A young Turkey Vulture woke up in the dead of night. He had heard the deep, haunting hoot of a Great Gray Owl. And there were other owl voices muffled by wind and distance.

The vulture's gizzard twisted as the Great Gray's hoots rang out again. He sounded angry and gleeful. The fledgling pressed against his parents.

"Mom, Dad, wake up!" he hissed.

They roused, lifting their bald, pink heads from under their wings.

"What is it, Sevar?" asked his mom. "Did you have a bad dream?"

"No - look!" he gasped, pointing with his beak.

In the light of the full moon, Black Vultures beat their wings to escape the Great Gray that chased them. The owl had one impossibly long talon that glinted like water. Sevar had never seen anything more terrifying in his life.

"W-what's going on?" asked Sevar, desperate for his mom and dad to make it okay somehow.

His parents quietly stepped in front of him and gazed at the fearsome owl swooping and swinging his shiny talon.

Then the wind picked up from the southwest, bringing the most enticing scent. Unlike most birds, vultures have a refined sense of smell to help them locate food. At that moment, Sevar smelled blood. He shuffled his feet, agitated and excited.

Finally, his dad whispered, "The owls are having a battle."

"What's a battle?" asked Sevar.

"It's when entire groups of animals fight each other, usually to the death. I'll bet another flock of owls is trying to take the Pure Ones' territory."

"Oh. But why did the Great Gray Owl chase the Black Vultures? Is he going to make them fight the Pure Ones?"

"I don't think so," replied his dad. "When I was a hatchling, there was an owl war - a whole bunch of battles - in the north. The owls forced vultures to wheel over the battle space at night to scare their enemies. The vultures did get fresh meat out of the deal, but the owls still didn't give them a choice."

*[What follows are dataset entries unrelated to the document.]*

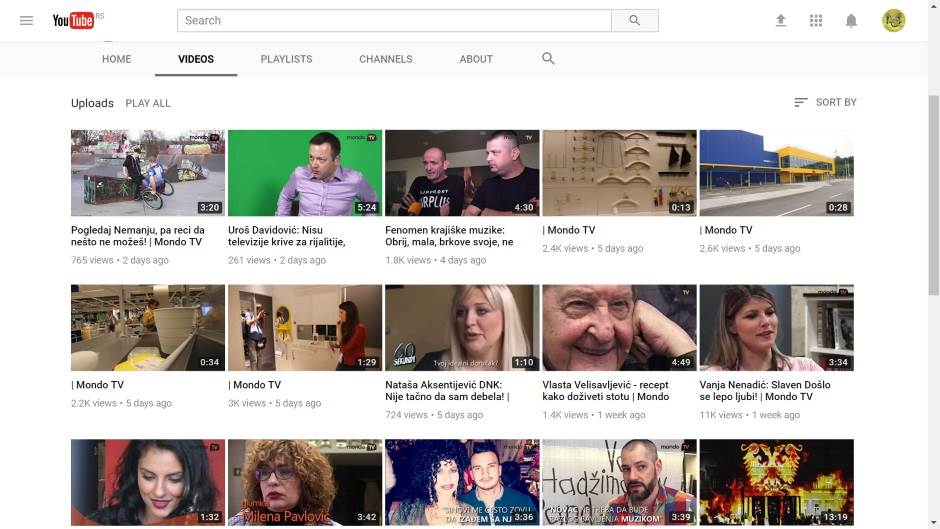940x529 pixels.
Task: Open the YouTube apps grid
Action: (x=816, y=21)
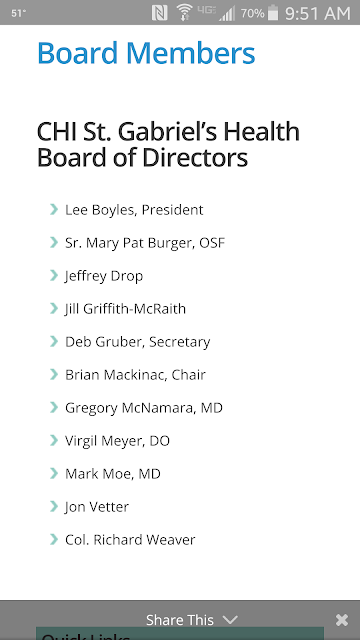This screenshot has height=640, width=360.
Task: Click chevron bullet beside Mark Moe
Action: 53,473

"So…" Sevar gazed at the owl and Black Vultures, which had dwindled to specks floating around the rock formations known as the Horns. "Some owls are afraid of us, but not all owls?"

"That's right." His dad bobbed his head. "Owls may be the proudest of all birds, but the sight of us vultures wheeling in the moonlight freaks them out if they're not expecting us. They hate for any creature to consume their dead."

"Really? But surely something has to eat them when they die."

"The Burrowing Owls usually bury them, so they decompose in the earth," explained his mom. "They'll fight any bird or mammal they catch eating an owl carcass. One time, the Barn Owl Soren's band of four killed a puma they found sinking its teeth into a dead rogue smith."

Sevar didn't know what a rogue smith was, but he was more interested in the first part of the sentence. "Four owls killed a full-grown puma!" he exclaimed.

"So I hear," said his mom. "They used their advanced control of fire to burn it. That's why you never want to get on an owl's bad side."

"Don't eat an owl carcass unless you're absolutely starving," added his dad. "I hear they're not good eating, anyway. Too tough."

"I'll say," said Sevar, thinking of the Great Gray with the long talon.

A/N: I know the owls actually killed a bobcat. The vultures are demonstrating how a story becomes distorted and exaggerated over time.

Hopefully readers have figured out that this ficlet is set during The Burning.

I just read past the halfway point in the Ga'hoole series. I like it, but the anti-racism message is inconsistent at best. It's wrong to say that one species of owl is "more pure" than others, but it's fine to dismiss all other taxonomic families and call them a derogatory name. Huh? I understand why the owls are aloof from the diurnal birds, since they don't often interact with them, but why the distain?

One of the lowest points in the series was when Twilight bullied the vultures. What did they do wrong besides look kind of ugly and do what they had to do to survive, filling a niche that no other creature can?

BTW, I considered sorting this one-shot in Twilight's category, since he's technically in it, but it felt misleading because he's off in the distance.